NBC executives are hoping the two new sitcoms enjoy "Frasier's" fate. They launched the Kelsey Grammer vehicle after "Seinfeld" on Thursdays in 1993, it became a hit, then was moved to Tuesday night to build network strength there.

"We introduce new shows [on Thursdays] and we allow them to become favorites with the audience," Littlefield said, then move them to other nights.

One big difference between "Frasier" and this season's Thursday night newcomers, however, is that "Frasier" premiered to excellent reviews. But not every show is hot from the get-go, Littlefield argued, and all "creative entities" should be allowed time to mature.

"The shows are growing and finding their strengths and moving away from their weaknesses," he said, just as did "Seinfeld" and "Friends," which also were not enthusiastically praised at the start.

"Caroline in the City" executive producer Fred Barron agrees. "We were trying to figure out who these characters were for the first three or four episodes," Barron said. "By the time we did 'The Gay Art Show' [episode], we had locked in and we started sailing. The characters became much easier to write. That's normal."

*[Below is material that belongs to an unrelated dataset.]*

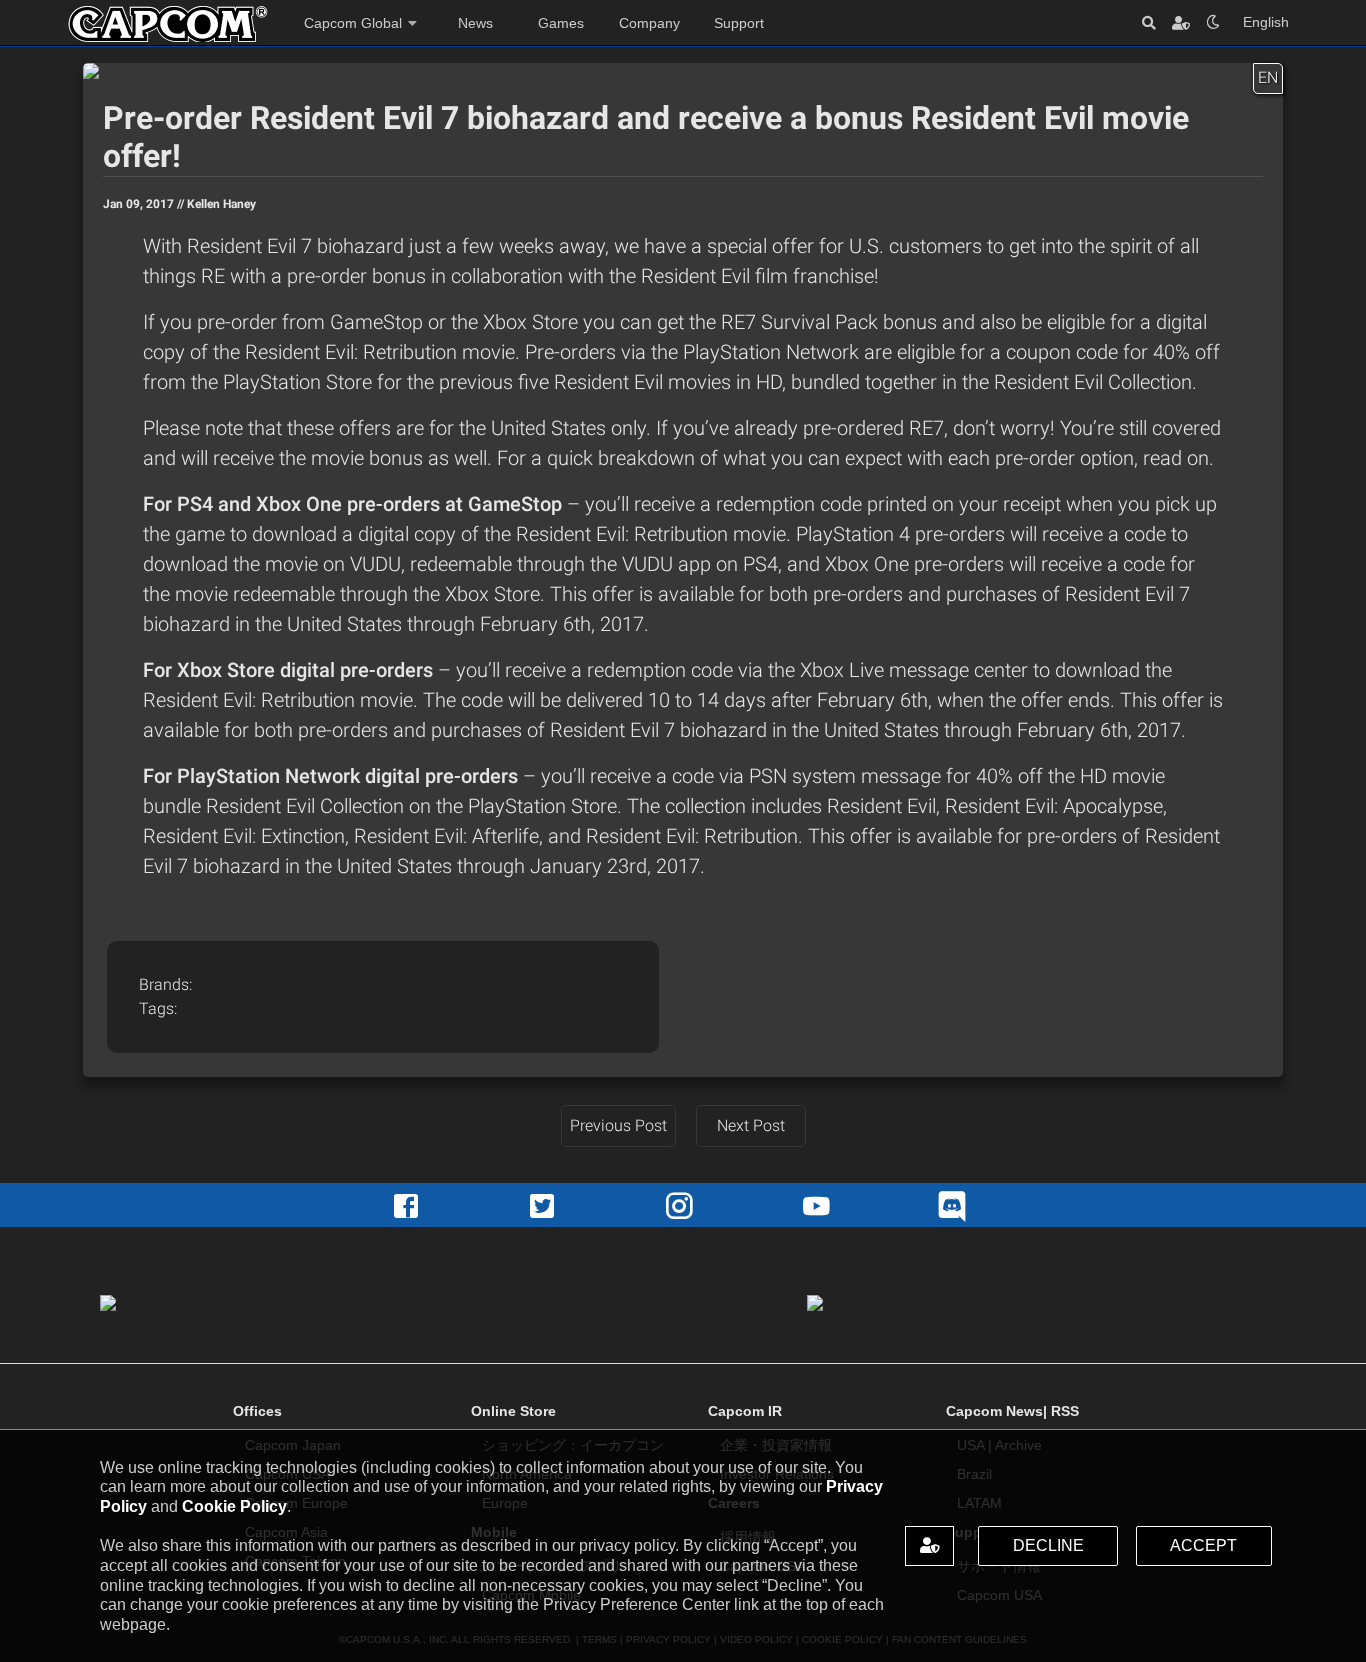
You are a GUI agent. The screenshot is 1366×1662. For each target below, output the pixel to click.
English (1266, 22)
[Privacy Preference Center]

"You get an attitude [from the critics] of, 'You like it so much, network? Prove it to us,' " he said. "It's like we came in rich and beautiful, we came in the Golden Child, and there's a natural resentment against us."

The media are further biased against the sitcoms because journalists have been blindly following a trend to produce stories knocking shows that copy "Friends," Barron maintained.

"You go where the story is," he said, "and the story this year is that everything is a clone. The story this year is that, 'Oh my god, look at all these [shows with] single people.'

"I don't see why that's news. Did anybody think we were going to come out of the gate and do better than 'Seinfeld' and 'ER'?"